Look at it this way. Put as many planes in the sky as there are cars on the road and then tell me if the stats on deaths in plane accidents go up.
Of course they would. Because there would be more people traveling in planes. Yet still, fewer people would die than die in planes than die in cars. Because proportionately, you're still less likely to die in plane travel than car travel. Cars are more dangerous than planes.
You seem to think I'm getting confused by the fact that people spend more time in cars than they do in planes. Don't worry, I get that. That's why we're not talking total deaths per year. We're not talking total accidents or total vehicles or anything else.

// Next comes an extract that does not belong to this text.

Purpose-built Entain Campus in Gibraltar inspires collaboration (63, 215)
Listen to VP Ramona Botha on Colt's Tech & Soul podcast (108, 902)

We're talking deaths
per mile traveled.
If you travel 100 miles in a car, any car, anywhere, at any time, regardless of how many cars on the road or how many people in your vehicle or anything else, you are more likely to die than you are traveling 100 miles in a plane.
Let's try it another way. For simplicity sake, let's say 10 people travel in planes a year, and they each travel 10 miles. So altogether, that's 100 miles. Let's say (hypothetically) that out of those, 1 person dies. Now let's say 100 people travel in cars every year, and they each travel 100 miles. Altogether, that's 10,000 miles. If cars and plane were equally dangerous, then 100 of those people would die, because altogether people are traveling 100 times more in cars than in planes.
But in fact, according to statistics,
more than 100 people would die. Because there are more deaths
per mile in cars.
Now let's try it still one more way: If people spent exactly as much time in planes as in cars, if there were exactly as many planes as cars, as many people in them, or however else you'd like to equalize it, more people would die in cars.
Plane travel
seems more dangerous because you're in the air. But in fact, it's less.